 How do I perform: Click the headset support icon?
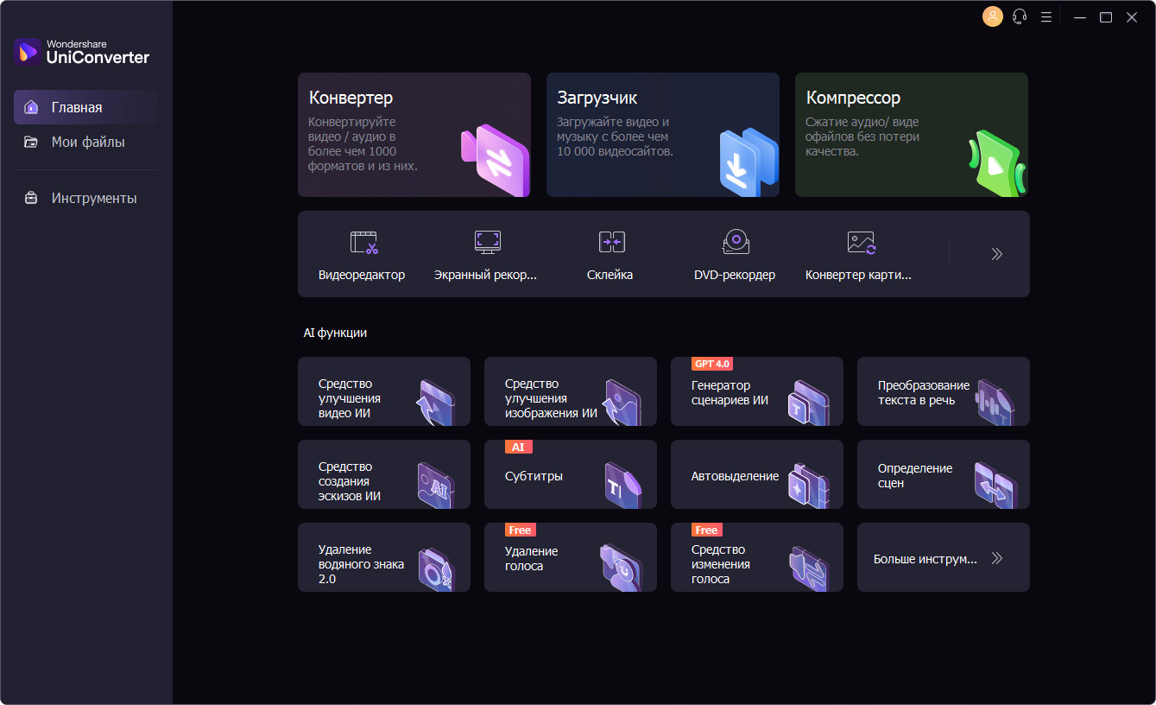1020,16
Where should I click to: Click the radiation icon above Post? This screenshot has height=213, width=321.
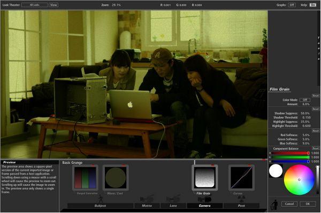click(x=241, y=199)
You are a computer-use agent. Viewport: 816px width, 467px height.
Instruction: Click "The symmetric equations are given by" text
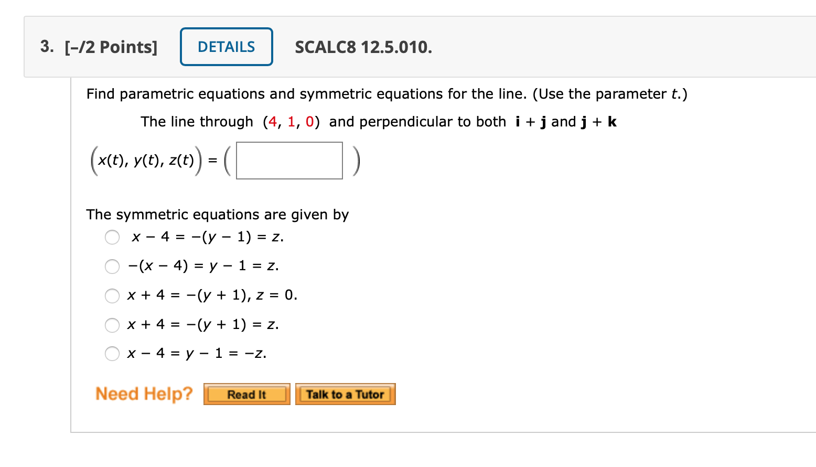coord(217,215)
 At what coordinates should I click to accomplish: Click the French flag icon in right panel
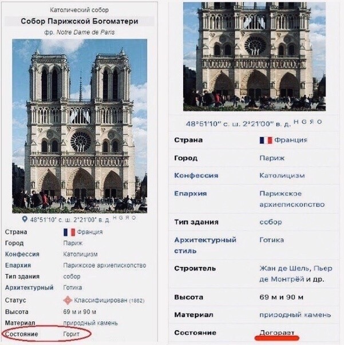pyautogui.click(x=266, y=140)
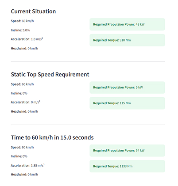
Task: Click the Acceleration 1.0 m/s² text
Action: [x=27, y=39]
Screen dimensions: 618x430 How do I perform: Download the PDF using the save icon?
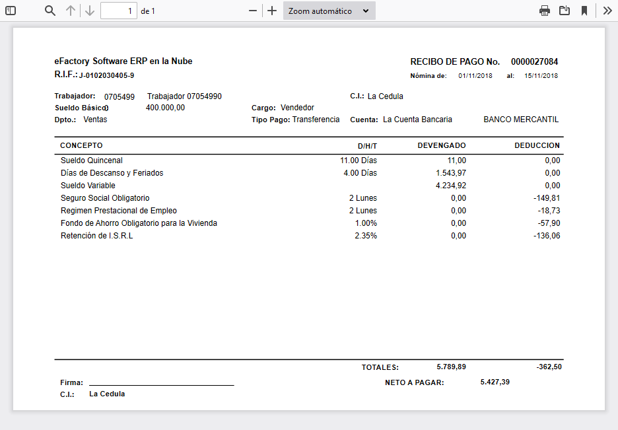(x=564, y=10)
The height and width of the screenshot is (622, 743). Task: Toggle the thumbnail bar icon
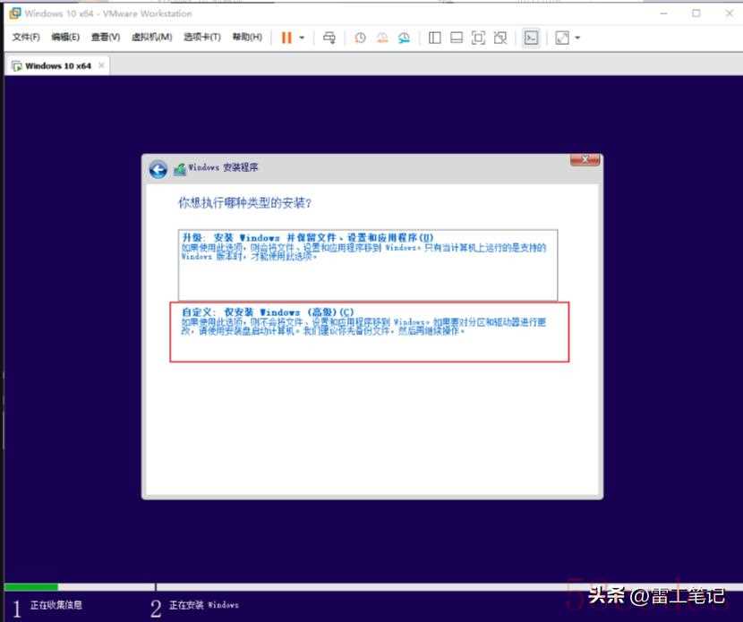click(x=457, y=38)
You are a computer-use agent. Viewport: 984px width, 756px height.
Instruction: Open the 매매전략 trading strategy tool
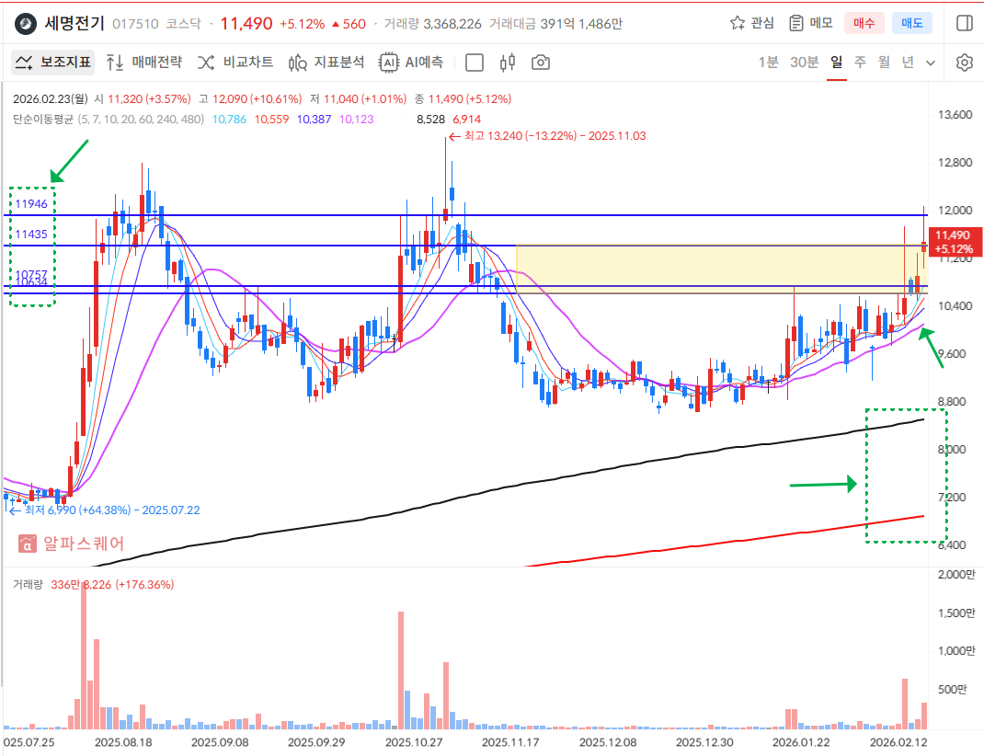tap(143, 63)
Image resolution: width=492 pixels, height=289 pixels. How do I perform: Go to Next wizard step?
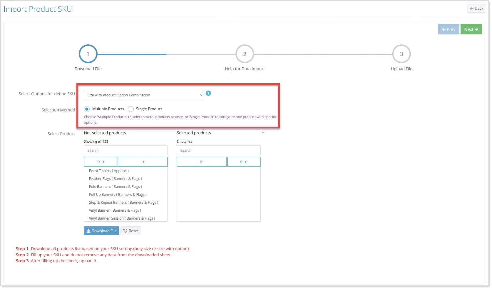tap(471, 29)
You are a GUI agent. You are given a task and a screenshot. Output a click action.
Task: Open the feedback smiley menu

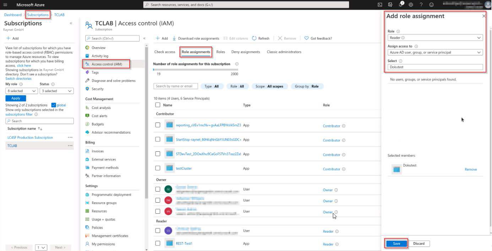431,5
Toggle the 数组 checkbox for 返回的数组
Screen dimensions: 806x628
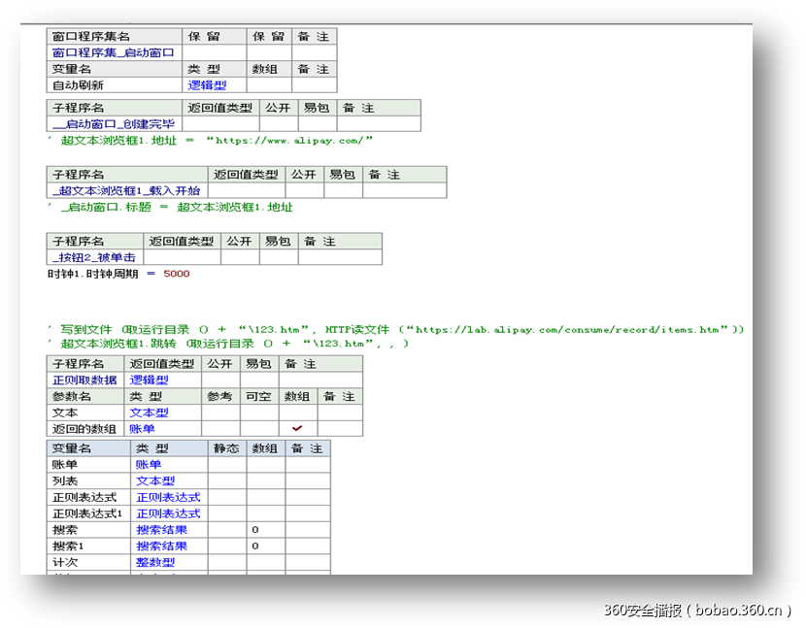pyautogui.click(x=298, y=428)
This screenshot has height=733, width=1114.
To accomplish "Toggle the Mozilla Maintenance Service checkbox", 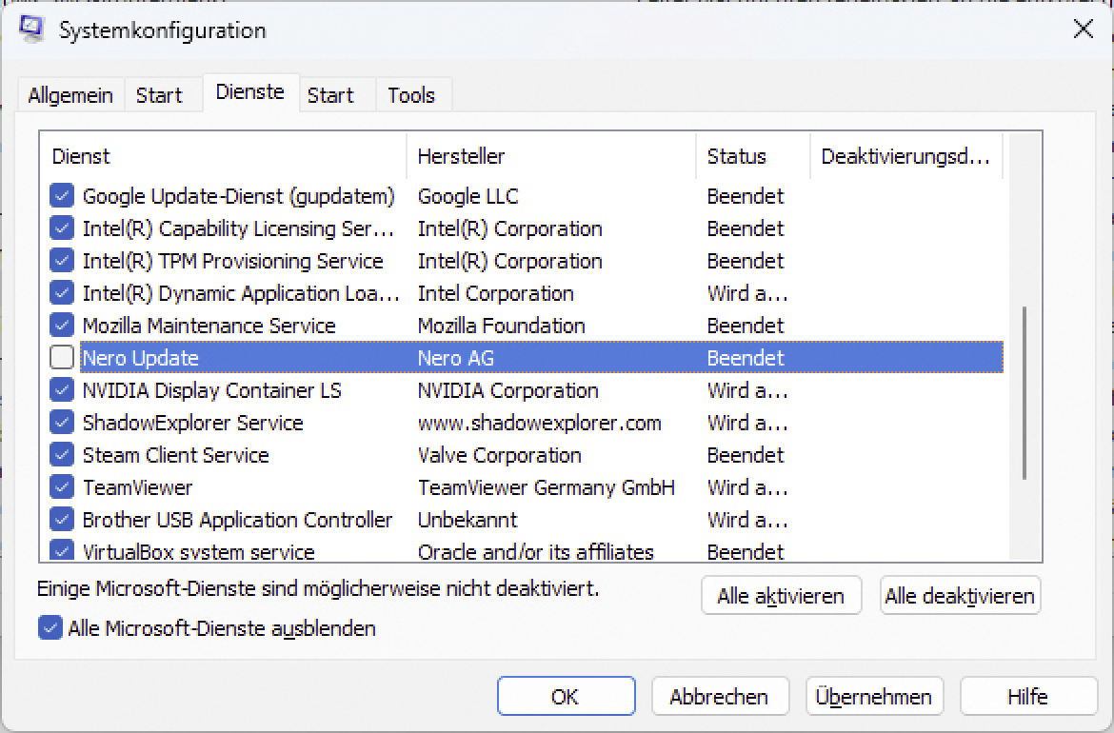I will pyautogui.click(x=60, y=325).
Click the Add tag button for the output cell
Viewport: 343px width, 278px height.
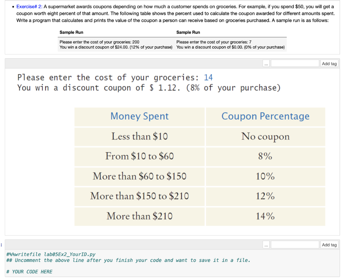[329, 63]
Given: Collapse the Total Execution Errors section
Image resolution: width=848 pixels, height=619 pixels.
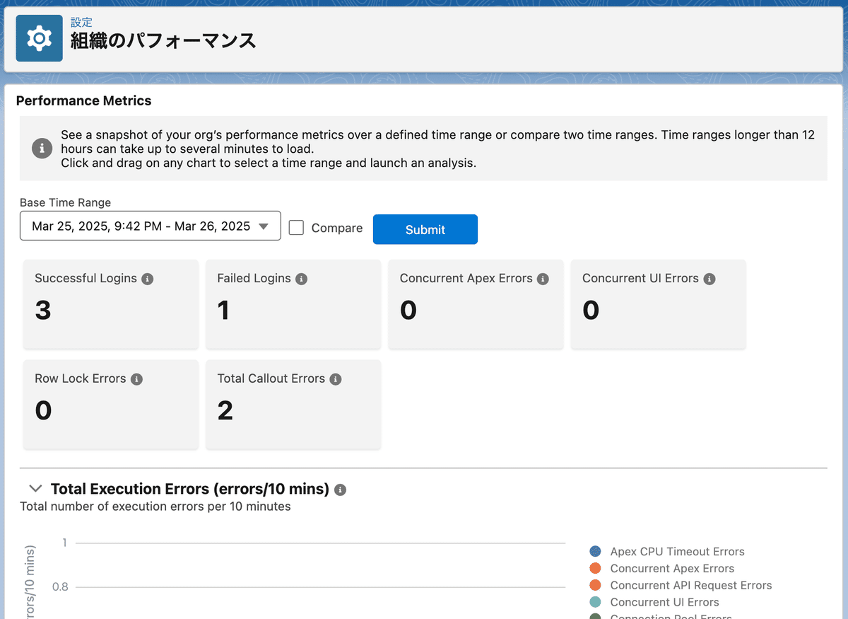Looking at the screenshot, I should (x=35, y=488).
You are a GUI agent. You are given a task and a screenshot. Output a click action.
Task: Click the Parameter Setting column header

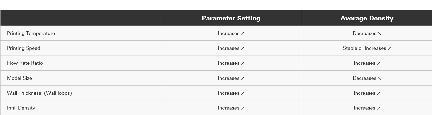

====================

** WORK TO BE COMPLETED **
With pictures omitted, copy exactly the lines from the one containing "Image resolution: width=848" through the final line of the listing, both included.

** EXERCISE SOLUTION **
Image resolution: width=848 pixels, height=619 pixels.
Looking at the screenshot, I should (x=35, y=488).
You are a GUI agent. You are given a task and a screenshot. Output a click action.
Task: Click the Parameter Setting column header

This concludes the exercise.